Spatial Topological Structure
For the current node with index $u$, its left child has index $u \ll 1$ (i.e., $2u$), and its right child has index $u \ll 1 | 1$ (i.e., $2u + 1$). Leaf nodes satisfy $L = R$, representing a single point. The division point for non-leaf nodes is $M = (L + R) \gg 1$, with the left subtree maintaining $[L, M]$ and the right subtree maintaining $[M + 1, R]$.
To ensure that the index of the complete binary tree does not go out of bounds, the array space must be strictly allocated to $4N$.
Asymptotic Complexity Proof
- Divide and Conquer Tree Construction (Build): Recursively touching all leaf nodes, the total number of nodes is $\sum_{i=0}^{\lceil \log_2 N \rceil} 2^i < 4N$, with a time complexity of $O(N)$.

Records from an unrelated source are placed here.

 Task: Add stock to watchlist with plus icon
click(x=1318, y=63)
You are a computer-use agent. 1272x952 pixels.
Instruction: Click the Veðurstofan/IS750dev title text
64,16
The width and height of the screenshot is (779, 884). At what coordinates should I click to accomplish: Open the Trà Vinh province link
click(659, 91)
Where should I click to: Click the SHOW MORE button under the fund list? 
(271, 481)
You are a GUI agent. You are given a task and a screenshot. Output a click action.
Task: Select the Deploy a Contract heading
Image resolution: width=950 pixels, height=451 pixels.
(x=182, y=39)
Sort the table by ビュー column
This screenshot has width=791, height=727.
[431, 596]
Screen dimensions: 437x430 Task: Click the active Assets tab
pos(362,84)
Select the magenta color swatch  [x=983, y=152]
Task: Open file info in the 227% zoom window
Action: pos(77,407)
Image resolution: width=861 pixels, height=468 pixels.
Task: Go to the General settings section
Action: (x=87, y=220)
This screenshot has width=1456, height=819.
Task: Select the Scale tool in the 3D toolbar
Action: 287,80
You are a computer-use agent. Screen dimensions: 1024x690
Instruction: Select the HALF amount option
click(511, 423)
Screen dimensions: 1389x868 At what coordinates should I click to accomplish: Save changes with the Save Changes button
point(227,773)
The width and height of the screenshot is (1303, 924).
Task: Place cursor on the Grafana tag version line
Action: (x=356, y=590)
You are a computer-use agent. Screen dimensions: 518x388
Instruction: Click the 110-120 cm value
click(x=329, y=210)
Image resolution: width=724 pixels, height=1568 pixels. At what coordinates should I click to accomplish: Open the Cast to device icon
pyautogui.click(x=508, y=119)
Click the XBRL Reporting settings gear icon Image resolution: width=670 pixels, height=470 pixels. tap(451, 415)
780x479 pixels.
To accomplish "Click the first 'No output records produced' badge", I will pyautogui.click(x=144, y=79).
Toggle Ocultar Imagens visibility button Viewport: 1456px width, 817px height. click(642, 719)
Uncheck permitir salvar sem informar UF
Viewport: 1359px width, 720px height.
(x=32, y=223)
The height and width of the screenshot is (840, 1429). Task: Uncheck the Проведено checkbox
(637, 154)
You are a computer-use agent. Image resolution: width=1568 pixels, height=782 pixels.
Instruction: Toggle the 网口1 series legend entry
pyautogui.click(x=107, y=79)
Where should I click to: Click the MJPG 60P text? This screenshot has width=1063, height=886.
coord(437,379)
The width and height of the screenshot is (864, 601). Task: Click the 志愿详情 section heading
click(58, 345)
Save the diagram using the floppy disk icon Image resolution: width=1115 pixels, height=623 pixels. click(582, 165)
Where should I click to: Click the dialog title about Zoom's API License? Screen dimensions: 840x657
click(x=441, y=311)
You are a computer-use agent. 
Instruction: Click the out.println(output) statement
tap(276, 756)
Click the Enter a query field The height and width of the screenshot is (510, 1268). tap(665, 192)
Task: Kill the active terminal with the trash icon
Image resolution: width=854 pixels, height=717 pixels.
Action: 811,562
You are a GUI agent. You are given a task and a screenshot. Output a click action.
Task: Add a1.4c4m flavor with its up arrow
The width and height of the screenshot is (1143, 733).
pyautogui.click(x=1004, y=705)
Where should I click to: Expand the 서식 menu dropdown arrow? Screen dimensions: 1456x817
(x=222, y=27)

- Point Update (Update): Directly from the root node to the leaf node, the path length is the height of the tree, with a time complexity of $O(\log N)$.
- Interval Binary Sum Query (Query): Any interval $[l, r]$ can be split into at most $2 \log N$ complete sub-intervals on the segment tree. Proof: At each level of the tree, at most two nodes can be partially covered and continue to recurse down; the other nodes are either completely included or completely excluded. The time complexity is strictly $O(\log N)$.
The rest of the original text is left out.